By noon on Tuesday, dozens of soldiers and police were locking down the prison and two armoured vehicles of the UN peacekeeping mission MONUSCO were on hand, an AFP reporter at the scene said.
Residents were fearful of a sharp increase in attacks after the jailbreak.
The rights group Lutte pour le Changement (Fight for Change) said the escapees would "reinforce criminal gangs."
The breakout "further dashes any hope of justice and truth over the killings in the region because many of the presumed authors of massacres in Beni, whose public trials we have been awaiting for years, have calmly left" the jail, it said.
US ambassador to the DR Congo Mike Hammer, who visited the region two weeks ago, condemned the "ignoble attack", while his Canadian counterpart Nicolas Simard said "all light must be shed on the circumstances of this attack".
The ADF has killed 570 civilians since the army launched a crackdown against them in November last year, according to experts.
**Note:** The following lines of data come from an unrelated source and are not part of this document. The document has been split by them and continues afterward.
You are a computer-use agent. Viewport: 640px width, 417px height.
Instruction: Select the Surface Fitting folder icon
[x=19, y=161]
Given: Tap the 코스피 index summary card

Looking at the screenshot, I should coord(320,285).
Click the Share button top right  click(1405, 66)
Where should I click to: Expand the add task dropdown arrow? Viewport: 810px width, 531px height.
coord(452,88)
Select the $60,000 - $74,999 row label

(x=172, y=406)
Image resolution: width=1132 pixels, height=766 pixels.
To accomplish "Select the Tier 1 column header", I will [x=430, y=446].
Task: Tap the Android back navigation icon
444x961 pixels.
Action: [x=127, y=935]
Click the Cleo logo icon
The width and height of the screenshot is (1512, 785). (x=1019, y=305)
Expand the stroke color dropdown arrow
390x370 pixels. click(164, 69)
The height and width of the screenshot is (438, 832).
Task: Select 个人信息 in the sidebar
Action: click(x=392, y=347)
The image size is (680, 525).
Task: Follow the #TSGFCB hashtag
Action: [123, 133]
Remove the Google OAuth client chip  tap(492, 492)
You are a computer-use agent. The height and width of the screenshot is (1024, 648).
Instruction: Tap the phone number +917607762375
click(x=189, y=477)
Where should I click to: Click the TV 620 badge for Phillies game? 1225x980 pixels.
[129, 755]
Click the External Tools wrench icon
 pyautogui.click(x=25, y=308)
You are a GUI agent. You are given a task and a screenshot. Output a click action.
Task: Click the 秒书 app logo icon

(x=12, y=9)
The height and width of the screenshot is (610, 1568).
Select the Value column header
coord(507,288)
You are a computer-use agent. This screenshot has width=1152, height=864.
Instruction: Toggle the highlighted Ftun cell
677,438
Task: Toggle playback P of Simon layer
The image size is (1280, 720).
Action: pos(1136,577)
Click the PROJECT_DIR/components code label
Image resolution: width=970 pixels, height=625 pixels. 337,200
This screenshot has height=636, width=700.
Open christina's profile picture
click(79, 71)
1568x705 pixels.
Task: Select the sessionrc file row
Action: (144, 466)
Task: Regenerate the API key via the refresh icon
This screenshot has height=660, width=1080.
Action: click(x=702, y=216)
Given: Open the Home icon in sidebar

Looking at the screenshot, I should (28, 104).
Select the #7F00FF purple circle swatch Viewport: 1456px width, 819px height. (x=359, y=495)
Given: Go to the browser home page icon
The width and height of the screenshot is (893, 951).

The attacks are apparently reprisals for the army operation or designed to warn locals against collaborating with the army.
Frequent jailbreaks
Jailbreaks are frequent from the DRC's overcrowded prisons, most built before the country won independence from Belgium in 1960.
More than 900 inmates escaped from the same Beni prison in June 2017 after an attack by unidentified assailants, according to the provincial governor at the time.
He said 11 people were killed including eight policemen in a shootout during the attack.
The month before, several hundred if not thousands of detainees — between 600 and 4,600 according to different estimates — were sprung from the main Makala prison of the DRC capital Kinshasa.
They included Ne Muanda Nsemi, the self-styled prophet of a separatist sect blamed for deadly attacks in the country — who was arrested in April of this year after three years on the run.
The ADF is among more than 100 armed groups operating in the resource-rich eastern provinces of the vast former Belgian colony.